09 February 2006

Thinking about Sudoku and Scheme, Part 5.1

Just a brief post today. I have been too busy to do much on my Sudoku solving program itself, but I did spend some time polishing up my array2D library. With revision this library has finally assumed what I feel is its "natural" shape. The optimal design was not clear at the outset, but with some use I feel I've discerned the implementation that minimizes the amount of redundant code and thus the number of places that possible errors may be hiding. I'm sure it could be even more concise; I have a feeling that a little macro magic could cut the lines of code in half, but the shape of that implementation has not yet become clear to me, and I have an allergy to using techniques that don't provide a clear advantage.

It is really quite a simple library, but in order to provide some assurance of correctness, I also wrote a series of PLT Scheme test cases. I have not figured out how to use DrScheme to tell me if this test suite covers all of the code, or if this is even possible, but it is at least nearly complete.

The library does not do meaningful error-checking. Scheme textbook code rarely does anything by way of error-checking. As a result I'm deficient on strategies I could use to address this, especially when trying to write to RSR5.

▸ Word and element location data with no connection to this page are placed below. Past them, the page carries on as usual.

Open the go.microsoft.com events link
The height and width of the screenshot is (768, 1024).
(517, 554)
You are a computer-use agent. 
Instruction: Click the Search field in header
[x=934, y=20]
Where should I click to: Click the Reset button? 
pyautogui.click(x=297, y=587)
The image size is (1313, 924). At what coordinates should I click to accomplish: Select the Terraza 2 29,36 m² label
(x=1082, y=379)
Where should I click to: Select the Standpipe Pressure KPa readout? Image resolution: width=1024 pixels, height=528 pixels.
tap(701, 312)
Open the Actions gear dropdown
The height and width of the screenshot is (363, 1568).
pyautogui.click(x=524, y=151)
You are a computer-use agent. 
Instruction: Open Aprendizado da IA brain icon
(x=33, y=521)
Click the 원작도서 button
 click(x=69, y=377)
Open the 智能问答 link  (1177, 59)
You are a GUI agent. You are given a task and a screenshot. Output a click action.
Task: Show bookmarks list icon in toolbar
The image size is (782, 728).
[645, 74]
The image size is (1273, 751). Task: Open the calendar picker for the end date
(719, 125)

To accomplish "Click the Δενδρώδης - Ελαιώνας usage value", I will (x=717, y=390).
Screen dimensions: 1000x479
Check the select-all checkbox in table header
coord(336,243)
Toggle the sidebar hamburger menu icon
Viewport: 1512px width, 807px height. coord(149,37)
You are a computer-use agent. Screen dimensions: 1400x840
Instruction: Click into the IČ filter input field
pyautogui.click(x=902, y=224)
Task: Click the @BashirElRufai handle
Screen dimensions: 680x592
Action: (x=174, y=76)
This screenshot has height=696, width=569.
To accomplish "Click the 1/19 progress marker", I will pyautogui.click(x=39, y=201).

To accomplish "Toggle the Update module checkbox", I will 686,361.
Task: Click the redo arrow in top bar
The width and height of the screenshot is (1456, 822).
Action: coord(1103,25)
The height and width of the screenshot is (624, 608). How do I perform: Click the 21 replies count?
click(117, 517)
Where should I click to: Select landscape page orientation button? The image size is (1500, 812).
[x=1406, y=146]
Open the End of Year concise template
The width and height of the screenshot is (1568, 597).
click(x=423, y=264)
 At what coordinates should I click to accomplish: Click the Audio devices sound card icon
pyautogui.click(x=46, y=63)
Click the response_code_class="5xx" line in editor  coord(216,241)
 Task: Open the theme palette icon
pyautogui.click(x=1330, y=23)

It isn't possible to code around every conceivable error. For some applications, it makes sense to perform verification any time data is read from or written to memory. We can't operate at that level. We also shouldn't put in effort to detect flaws in the implementation itself. Given our partially functional approach, in which we don't update any top-level definitions, there aren't a lot of unexpected states our library can get into. We should focus our attention on the response to incorrect inputs. There are only a couple of classes of errors that the library should expect:

1. The set of array boundary errors. Because coordinate pairs are mapped to a single index on a vector, many of possible boundary errors will result in an incorrect cell being set or get. Only cell references that exceed the internal representation will generate a meaningful run-time error, and this error will not tell us if the x or y index was out of bounds.

2. The set of errors that can arise from receiving an incorrect value-generator or mapping function. In Scheme, a function signature really consists only of the name and the number of parameters, and does not include type information about the parameters. Supplying an incorrect number of parameters will be caught with a meaningful error at run-time but because the passed functions may be called via several levels of indirection, and the function may not be bound to a named variable, it may be difficult to glean from the error message just what has gone wrong. (Another way to say this is that DrScheme has thrown away too much context information).

Type errors are potentially more insidious, but in my implementation these functions will tend to receive an array (vector), integer indices, and possibly another function. The result of doing a vector access on an integer or function, or treating a vector or function like an integer, should at least fail fast with a moderately meaningful error.

There are richer language constructs that could address these problems. For example, either Common Lisp or Dylan would allow me to specify type information for the parameters. The runtime is then capable of flagging type errors as soon as they happen, or better yet, verify type safety across functions and generate code that operates on POD (plain old data). Dylan also supports limited types, although implementation support in Gwydion's d2c is spotty. Limited types would allow range checking further upstream. Of course, if I wrote this program in Common Lisp or Dylan, I would not bother simulating an array. If our language supported exception handling, I could wrap the top-level operations to catch exceptions without too much modification inside all my functions.

Another approach to bounds-checking in my 2-D array would be to encapsulate the array data together with metadata on its x and y dimensions. I am doing this to a limited extent with the closure generation, but the captured x-dimension is not used to validate that the x-index is within bounds. Other array implementations use a record or a closure to wrap up the representation itself. But then it is more difficult to display the contents of the array, and if we are going to start down that road, we might as well try to generalize our library for an n-dimensional array. That seems like overkill, so for now we will call array2D complete as it is.